> [TEXT PASSAGE]

Neurophysiology Pipeline

I. Installation

git clone [email protected]:theunissenlab/songephys.git
cd songephys
mkdir data (or symlink to data directory)
virtualenv env -p python3 (Using python3.5 seems to be the most stable)
source bin/activate (activates virtualenv and sets path correctly)
pip install -r requirements.txt
pip install statsmodels (because of a bug has to be installed after)
You also will need the spike sorting code in solid-garbazo (suss). In your Code folder: git clone [email protected]:theunissenlab/solid-garbanzo.git. Them make a soft link to that folder from songephys (that is the way the PYTHONPATH is set up in activate). If you are in songephys you can type: ln -s ~/Code/solid-garbanzo solid-garbanzo. Finally, make sure all the requirements are also installed. Look at the requirements.txt file.

After this, use the command source bin/activate whenever you want to enter this python environment to run the pipeline. Note that if you are not using virtualenv (for example is you use conda environments), you should still run the sh commands in bin/activate that set the paths correctly.

Some comments from installing on MacOS:

the module setup.py in pipeline conflicts with other setup.py from a Conda installation and, in my version, I changed it to be called file_setup.py. But that means that you also need to change the other python files in pipeline that import setup (change to import file_setup).
To use cmake in Catalina you will have to install Xcode. The Xcode for Catalina is 11.0 and it installs with the command line tools that gives you system libraries version 10.15 (MacOSX10.15.sdk). You should find this in /Applications/Xcode.app/Contents/Developer/Platforms/MacOSX.platform/Developer/SDKs/. You will need to install version 10.13 which you can get from https://github.com/phracker/MacOSX-SDKs/releases. Download that version put it in the same folder and create a soft link to it: ln -s MacOSX10.13.sdk MacOSX.sdk

II. Set up gdrive access

After environment is set up and activated, run the following script to set up automated gdrive access needed for the data pipeline.

> [WORK TO COMPLETE]
Set down the passage of the pipeline setup notes word for word, starting at "II. Set up gdrive" and ending at "the data pipeline.".

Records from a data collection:
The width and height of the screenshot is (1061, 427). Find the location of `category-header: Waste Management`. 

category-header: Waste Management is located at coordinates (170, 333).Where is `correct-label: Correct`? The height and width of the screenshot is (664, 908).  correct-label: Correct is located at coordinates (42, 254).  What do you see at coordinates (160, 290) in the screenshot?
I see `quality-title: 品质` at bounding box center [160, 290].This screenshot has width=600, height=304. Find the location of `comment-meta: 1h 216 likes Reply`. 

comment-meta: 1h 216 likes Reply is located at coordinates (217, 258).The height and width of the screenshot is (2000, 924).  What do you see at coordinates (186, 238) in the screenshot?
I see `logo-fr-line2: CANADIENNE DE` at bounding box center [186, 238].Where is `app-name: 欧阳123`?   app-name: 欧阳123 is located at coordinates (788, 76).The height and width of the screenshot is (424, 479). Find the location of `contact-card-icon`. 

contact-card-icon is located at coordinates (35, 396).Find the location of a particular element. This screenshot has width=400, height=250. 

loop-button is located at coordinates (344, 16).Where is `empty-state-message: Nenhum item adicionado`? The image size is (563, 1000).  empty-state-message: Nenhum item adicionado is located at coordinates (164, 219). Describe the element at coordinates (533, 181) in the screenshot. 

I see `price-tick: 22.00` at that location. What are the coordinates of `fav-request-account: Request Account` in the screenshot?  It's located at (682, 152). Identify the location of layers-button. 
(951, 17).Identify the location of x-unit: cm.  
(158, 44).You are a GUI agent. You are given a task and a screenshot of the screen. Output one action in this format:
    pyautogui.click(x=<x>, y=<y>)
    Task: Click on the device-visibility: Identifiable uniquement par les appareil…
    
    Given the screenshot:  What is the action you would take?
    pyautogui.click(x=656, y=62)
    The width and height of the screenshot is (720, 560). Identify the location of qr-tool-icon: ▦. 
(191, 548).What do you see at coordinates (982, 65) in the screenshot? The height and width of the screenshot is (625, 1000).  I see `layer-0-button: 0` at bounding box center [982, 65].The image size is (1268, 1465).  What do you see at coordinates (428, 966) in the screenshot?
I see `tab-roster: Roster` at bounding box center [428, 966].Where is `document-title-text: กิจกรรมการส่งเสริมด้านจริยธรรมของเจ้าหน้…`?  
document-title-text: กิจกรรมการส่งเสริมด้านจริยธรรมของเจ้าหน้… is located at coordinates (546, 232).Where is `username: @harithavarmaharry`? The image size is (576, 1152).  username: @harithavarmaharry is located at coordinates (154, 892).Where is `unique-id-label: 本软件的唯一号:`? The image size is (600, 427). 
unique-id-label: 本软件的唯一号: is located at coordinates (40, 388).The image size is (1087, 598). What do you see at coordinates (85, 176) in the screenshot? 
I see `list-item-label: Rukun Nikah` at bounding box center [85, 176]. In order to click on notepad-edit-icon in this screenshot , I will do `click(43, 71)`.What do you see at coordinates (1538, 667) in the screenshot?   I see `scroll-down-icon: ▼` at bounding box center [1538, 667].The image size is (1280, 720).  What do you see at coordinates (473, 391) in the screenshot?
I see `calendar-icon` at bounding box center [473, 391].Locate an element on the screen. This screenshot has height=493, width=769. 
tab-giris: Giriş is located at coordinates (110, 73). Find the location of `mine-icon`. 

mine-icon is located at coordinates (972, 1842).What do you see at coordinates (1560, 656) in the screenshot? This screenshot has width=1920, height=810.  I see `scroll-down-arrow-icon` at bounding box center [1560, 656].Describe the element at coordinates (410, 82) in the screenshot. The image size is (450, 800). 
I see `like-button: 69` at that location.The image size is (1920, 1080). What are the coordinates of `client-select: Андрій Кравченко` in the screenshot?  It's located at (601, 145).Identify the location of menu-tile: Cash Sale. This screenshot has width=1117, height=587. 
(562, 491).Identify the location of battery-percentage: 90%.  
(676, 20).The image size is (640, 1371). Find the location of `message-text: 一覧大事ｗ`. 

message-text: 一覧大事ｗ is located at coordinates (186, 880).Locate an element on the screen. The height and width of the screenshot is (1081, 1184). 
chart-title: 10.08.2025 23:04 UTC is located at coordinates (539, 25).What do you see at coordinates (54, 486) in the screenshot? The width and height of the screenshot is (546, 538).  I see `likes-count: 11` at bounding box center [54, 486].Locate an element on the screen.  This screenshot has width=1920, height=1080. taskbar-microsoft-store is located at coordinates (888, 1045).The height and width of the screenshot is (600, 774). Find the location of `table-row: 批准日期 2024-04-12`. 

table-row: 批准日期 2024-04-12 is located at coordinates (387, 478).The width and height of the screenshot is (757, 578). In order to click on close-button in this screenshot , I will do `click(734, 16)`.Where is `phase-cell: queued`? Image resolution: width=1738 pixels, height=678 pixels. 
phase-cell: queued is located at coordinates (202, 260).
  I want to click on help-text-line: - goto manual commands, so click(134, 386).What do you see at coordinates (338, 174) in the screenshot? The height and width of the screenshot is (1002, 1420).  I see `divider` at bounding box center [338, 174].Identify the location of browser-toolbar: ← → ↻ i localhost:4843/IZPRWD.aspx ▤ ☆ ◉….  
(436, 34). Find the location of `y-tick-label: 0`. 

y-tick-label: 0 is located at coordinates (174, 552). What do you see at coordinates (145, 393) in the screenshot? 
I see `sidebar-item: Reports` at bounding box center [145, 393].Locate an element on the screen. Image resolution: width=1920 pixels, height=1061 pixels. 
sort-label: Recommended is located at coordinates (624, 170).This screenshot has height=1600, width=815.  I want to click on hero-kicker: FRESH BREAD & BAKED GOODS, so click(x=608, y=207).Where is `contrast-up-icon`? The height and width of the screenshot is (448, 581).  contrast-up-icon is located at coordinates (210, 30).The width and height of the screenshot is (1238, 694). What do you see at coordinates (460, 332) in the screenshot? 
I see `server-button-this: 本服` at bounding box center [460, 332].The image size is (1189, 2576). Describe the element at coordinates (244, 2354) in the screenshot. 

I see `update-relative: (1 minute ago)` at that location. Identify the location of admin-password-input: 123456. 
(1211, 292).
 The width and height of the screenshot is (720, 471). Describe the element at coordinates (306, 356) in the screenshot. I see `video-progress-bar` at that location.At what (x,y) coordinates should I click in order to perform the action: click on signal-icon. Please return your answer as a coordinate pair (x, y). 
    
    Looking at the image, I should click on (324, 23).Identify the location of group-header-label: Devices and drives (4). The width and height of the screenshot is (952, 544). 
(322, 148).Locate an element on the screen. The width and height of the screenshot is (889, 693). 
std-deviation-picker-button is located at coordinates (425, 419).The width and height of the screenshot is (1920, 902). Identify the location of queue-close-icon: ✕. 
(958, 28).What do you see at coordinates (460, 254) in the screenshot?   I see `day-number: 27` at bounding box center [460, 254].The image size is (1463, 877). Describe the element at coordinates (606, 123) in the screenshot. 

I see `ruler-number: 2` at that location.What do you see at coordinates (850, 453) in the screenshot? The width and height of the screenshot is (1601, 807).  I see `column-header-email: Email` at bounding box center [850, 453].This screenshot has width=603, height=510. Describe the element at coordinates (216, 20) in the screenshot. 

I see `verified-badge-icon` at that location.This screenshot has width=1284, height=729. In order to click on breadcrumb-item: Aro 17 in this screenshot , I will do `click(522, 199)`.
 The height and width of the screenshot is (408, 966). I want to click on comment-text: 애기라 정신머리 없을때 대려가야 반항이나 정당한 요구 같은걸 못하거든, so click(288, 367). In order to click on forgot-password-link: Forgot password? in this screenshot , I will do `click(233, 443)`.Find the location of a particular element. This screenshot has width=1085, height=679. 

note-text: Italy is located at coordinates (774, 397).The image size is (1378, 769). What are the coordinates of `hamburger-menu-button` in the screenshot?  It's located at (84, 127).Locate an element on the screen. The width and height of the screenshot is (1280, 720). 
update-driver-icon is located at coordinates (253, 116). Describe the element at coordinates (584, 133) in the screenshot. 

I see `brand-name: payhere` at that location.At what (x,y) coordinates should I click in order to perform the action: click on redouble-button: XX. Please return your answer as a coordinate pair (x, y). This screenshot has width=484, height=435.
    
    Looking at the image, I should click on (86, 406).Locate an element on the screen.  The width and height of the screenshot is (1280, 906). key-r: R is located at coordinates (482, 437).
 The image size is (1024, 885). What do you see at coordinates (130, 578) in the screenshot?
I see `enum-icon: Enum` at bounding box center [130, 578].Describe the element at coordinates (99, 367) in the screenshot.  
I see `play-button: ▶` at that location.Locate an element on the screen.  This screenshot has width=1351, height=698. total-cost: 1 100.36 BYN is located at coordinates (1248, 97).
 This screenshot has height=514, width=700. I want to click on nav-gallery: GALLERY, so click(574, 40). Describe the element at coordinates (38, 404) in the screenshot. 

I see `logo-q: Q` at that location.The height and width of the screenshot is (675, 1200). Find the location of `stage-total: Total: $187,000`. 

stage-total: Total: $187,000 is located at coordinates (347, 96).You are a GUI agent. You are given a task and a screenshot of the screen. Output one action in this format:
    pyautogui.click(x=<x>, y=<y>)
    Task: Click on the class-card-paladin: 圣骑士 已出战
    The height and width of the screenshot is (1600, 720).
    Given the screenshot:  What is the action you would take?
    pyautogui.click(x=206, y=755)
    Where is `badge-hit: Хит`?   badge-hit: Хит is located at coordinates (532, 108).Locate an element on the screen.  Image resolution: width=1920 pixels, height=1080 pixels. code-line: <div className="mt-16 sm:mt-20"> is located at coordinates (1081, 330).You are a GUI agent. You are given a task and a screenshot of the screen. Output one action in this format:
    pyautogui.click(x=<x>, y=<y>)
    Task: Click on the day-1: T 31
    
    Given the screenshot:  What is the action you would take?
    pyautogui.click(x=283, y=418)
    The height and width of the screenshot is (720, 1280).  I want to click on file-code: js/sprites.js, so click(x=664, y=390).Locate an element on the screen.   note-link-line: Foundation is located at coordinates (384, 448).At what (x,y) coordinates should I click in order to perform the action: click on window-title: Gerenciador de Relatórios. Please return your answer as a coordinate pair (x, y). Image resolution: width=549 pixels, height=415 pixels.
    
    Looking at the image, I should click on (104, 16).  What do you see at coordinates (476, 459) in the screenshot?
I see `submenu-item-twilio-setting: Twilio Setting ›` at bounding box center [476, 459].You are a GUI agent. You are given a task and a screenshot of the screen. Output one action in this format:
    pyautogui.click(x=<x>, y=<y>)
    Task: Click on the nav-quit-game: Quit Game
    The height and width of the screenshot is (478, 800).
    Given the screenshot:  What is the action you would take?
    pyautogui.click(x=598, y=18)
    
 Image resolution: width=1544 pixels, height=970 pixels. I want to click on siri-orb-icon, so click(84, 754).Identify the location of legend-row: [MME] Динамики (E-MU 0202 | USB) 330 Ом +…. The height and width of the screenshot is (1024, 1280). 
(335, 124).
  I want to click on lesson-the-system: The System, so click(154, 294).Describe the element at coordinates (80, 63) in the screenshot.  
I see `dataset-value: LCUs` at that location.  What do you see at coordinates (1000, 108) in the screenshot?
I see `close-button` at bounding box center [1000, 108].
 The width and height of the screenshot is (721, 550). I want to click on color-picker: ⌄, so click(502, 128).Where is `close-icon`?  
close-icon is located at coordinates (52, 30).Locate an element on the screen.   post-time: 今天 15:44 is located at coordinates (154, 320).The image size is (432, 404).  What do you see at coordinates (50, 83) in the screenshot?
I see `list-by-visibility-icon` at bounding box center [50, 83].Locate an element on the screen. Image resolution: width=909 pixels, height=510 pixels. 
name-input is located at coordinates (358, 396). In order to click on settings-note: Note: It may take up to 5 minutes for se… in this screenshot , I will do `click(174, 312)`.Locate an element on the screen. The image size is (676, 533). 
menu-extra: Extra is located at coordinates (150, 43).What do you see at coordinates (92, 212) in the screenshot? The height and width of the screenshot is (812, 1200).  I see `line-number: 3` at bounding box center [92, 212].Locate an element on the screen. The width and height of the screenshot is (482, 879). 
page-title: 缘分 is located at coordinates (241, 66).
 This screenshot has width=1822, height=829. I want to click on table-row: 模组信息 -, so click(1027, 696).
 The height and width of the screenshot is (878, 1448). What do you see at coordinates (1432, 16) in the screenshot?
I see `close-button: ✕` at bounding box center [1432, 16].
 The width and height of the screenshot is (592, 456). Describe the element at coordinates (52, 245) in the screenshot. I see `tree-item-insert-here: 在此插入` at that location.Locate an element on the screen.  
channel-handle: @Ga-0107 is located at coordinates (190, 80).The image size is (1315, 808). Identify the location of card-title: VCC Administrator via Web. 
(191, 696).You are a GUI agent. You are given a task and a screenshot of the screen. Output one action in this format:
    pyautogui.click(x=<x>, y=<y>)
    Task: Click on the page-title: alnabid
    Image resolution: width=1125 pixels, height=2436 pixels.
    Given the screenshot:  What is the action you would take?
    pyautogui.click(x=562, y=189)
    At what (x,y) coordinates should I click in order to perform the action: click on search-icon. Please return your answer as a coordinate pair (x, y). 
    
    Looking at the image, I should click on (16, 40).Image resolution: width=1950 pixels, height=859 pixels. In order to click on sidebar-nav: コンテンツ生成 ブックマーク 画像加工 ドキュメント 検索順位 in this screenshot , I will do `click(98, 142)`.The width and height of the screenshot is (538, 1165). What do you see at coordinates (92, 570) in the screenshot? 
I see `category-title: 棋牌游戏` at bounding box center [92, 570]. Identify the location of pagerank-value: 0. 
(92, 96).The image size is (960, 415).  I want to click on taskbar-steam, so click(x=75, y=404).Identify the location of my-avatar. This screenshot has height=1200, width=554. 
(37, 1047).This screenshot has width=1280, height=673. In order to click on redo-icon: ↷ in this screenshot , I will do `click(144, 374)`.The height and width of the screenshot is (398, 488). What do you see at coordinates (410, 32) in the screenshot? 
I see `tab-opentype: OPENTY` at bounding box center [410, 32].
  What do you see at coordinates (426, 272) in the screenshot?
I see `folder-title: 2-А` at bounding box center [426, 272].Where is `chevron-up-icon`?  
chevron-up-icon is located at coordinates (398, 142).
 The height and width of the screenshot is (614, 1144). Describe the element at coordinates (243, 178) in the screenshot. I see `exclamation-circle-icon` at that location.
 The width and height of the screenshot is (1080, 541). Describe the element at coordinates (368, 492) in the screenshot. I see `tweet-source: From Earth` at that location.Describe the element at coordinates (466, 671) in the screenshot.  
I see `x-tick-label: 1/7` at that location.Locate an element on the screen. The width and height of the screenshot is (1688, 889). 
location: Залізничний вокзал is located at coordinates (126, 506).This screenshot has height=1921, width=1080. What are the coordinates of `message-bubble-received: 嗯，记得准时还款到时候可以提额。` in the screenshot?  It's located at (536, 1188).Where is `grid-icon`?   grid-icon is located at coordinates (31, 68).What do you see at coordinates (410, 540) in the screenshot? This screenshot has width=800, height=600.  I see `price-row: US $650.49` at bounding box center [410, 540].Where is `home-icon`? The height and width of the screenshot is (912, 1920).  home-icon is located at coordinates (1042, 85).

> [EXERCISE OUTPUT]
II. Set up gdrive access

After environment is set up and activated, run the following script to set up automated gdrive access needed for the data pipeline.